The researchers focus on what happens in the telomeres of the chromosomes. They zero in on an unusual structure of DNA known as a G-quadruplex. With a structure just as complicated as its name, the G-quadruplex is no simple query. It fascinates researchers because of its propensity to fold and unfold into different forms, like origami on a molecular level. The effects of these folded forms on the level of telomerase activity are profound. In its folded, stable state, the G-quadruplex inhibits telomerase action, making it an intriguing candidate in the cancer therapy world.
Stone’s lab used the paired magnetic tweezers and FRET technique to explore the role of the G-quadruplex in detail. The tweezers stretch specifically dye-labeled DNA molecules in the structure to reveal the lengths at which folding and unfolding occurs. The team has found that the G-quadruplex is surprisingly touchy. Disturbing a single nucleotide could mean its demise. In that way, it’s a lot like Jenga: tamper with one building block and the whole thing collapses.
With such a temperamental structure, the goal is to find a way to keep the G-quadruplex happily stable and folded. Such a tactic could suggest ways to design a new type of cancer therapy. In the lab, scientists have experimented with stabilizing molecules that keep the G-quadruplex folded, blocking overactive telomerase. Replicating that success in cancerous cells — and, ultimately, in patients — will be a long road, Stone acknowledges.
Stone’s lab is keen to share the skills needed to develop and refine these techniques with other labs and researchers.
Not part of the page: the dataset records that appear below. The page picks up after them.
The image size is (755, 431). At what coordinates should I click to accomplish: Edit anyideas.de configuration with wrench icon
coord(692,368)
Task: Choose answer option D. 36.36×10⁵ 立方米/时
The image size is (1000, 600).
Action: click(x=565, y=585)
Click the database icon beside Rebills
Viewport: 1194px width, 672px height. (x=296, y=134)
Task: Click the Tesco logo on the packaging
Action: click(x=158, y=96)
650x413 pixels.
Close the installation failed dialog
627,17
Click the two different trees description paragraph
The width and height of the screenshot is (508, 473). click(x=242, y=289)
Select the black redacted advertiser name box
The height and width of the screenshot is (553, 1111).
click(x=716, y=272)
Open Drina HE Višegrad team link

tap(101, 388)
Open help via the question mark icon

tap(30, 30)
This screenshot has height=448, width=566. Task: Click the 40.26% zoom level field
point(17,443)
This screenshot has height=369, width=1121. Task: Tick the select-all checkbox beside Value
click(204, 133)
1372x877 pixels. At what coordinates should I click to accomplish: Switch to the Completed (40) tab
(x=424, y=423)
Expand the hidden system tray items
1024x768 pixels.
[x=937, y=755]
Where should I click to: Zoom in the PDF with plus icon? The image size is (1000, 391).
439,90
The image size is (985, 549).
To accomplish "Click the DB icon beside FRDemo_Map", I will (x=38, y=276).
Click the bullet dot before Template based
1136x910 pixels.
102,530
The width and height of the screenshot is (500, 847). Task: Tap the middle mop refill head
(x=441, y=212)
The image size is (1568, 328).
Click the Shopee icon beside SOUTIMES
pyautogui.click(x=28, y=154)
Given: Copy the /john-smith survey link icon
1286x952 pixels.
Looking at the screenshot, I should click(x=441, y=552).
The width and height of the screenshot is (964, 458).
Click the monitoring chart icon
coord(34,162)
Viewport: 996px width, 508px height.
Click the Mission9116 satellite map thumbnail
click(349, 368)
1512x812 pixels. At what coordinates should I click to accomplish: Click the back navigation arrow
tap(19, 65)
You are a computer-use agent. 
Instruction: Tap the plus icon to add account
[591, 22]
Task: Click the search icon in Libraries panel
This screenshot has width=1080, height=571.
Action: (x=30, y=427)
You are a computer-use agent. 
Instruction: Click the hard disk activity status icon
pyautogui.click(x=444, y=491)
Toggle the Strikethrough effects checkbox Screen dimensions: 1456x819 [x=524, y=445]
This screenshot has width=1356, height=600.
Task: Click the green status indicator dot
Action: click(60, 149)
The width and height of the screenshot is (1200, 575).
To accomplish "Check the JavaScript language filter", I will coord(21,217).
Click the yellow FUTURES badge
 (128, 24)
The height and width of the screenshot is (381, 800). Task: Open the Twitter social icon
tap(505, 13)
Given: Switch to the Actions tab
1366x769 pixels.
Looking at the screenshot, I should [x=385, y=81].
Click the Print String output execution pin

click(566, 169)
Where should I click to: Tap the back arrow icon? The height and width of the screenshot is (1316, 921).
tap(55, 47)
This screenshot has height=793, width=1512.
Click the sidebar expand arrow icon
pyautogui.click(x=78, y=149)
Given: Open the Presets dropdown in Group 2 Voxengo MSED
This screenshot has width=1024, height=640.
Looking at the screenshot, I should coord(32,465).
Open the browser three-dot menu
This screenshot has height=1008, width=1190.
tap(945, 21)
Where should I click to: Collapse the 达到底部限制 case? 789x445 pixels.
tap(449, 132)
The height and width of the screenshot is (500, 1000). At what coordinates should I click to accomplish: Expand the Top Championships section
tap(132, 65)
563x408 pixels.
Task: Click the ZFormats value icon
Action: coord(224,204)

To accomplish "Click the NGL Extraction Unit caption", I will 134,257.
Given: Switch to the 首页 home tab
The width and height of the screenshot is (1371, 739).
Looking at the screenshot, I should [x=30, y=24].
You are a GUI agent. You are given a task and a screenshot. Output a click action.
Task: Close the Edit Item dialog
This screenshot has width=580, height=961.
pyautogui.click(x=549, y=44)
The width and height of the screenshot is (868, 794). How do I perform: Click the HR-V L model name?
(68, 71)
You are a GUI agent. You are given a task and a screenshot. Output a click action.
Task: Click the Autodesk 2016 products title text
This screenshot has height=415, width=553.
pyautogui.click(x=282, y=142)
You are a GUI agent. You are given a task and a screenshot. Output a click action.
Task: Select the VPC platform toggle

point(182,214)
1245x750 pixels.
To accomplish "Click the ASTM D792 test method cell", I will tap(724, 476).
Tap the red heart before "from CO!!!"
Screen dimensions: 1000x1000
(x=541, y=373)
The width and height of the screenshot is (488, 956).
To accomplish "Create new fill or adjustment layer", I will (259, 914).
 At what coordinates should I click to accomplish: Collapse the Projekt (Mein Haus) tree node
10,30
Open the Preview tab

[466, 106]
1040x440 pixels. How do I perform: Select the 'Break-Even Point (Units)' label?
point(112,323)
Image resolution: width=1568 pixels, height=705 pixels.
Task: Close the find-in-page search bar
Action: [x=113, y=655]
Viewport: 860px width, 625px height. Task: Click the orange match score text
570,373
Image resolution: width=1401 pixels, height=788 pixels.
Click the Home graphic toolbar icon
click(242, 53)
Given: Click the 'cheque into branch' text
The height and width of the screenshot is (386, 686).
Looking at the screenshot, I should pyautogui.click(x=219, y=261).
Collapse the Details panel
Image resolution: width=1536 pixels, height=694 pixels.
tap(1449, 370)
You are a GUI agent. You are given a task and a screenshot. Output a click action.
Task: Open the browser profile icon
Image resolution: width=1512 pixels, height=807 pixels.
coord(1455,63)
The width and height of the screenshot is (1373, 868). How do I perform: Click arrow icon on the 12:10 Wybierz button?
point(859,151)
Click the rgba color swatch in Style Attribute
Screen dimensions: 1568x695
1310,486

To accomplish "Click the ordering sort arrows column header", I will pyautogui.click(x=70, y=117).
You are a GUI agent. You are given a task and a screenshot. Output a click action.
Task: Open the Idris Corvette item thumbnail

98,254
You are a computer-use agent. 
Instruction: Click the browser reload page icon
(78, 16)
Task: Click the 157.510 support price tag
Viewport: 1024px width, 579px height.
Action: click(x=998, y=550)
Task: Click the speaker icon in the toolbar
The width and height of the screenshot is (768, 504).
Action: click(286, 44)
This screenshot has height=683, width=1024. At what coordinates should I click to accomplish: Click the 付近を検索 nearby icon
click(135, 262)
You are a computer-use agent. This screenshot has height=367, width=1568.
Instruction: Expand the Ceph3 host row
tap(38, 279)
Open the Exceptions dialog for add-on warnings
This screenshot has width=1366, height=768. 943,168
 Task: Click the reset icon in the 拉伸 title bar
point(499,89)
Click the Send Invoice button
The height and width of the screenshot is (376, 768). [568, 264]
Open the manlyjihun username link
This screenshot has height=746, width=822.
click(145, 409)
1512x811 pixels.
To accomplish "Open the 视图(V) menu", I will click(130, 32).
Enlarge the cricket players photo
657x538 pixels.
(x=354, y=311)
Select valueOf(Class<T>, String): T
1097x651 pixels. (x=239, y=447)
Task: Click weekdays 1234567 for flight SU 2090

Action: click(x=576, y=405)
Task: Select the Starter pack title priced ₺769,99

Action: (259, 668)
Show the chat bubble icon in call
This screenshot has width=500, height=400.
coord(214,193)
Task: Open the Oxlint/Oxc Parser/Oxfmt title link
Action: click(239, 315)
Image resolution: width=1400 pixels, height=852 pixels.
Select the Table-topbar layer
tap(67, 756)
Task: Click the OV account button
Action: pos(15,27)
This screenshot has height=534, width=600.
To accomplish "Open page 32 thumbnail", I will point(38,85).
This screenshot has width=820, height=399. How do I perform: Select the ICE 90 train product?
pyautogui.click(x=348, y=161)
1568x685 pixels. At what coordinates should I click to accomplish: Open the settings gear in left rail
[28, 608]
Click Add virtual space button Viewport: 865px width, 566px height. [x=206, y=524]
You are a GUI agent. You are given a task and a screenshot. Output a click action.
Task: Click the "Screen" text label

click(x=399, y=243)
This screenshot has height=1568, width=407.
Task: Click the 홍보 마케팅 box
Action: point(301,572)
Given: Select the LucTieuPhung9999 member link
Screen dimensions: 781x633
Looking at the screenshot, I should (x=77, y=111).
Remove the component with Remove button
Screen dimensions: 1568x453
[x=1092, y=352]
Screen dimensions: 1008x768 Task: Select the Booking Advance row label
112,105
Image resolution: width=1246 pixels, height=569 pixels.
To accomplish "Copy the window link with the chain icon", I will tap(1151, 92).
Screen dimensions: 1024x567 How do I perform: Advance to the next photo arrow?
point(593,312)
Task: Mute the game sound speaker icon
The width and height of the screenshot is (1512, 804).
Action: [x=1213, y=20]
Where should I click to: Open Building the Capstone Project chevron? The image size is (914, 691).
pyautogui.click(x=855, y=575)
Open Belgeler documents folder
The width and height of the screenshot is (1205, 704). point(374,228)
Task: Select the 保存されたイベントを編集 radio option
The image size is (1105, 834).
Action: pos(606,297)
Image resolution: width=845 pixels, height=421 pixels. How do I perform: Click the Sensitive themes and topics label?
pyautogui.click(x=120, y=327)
Keeping them secret would eliminate the opportunity for colleagues to contribute their findings to science on a larger scale, says Stone.
“Now, when we report on it in the literature and at meetings, people studying things different than telomere structure are very excited about the methodology,” says Stone. “There are many applications for this sort of technology, reaching much further than just the interests of my lab.”
On a larger scale, Stone strives to explore how the G-quadruplex influences the broader biological roles of telomeres. For example, the lab will study how replication in telomeres differs compared to other segments of DNA. One salient feature of telomere DNA is its high sequence repetition. Repetitive sequences can lead to challenges in replication by confusing DNA polymerase, the replicating protein. A repeat in DNA causes stalling or back-tracking, like a scratch on a CD makes the music skip or stutter.
Stone and his team have studied the G-quadruplex for more than four years. With such a complex focal point, the lab can be an arduous place to work.
“I tell my younger students that you have to enjoy the process of science to be a good scientist. You can’t be completely results-focused,” says Stone. “Experiments are filled with challenges and difficulties. Taking these challenges in stride is just a part of the daily grind of being a research scientist.”
He gestures to a photo of the New York Yankees stadium pinned to his office wall. “Major league baseball hitters fail way more than they succeed,” Stone says. “In fact, the very best hitters fail seven times out of ten. So if you hit .300, you’re doing really well. You might even be MVP of the league. Yet more times than not, you didn’t get a hit. Science is like that. You need to have resilience.”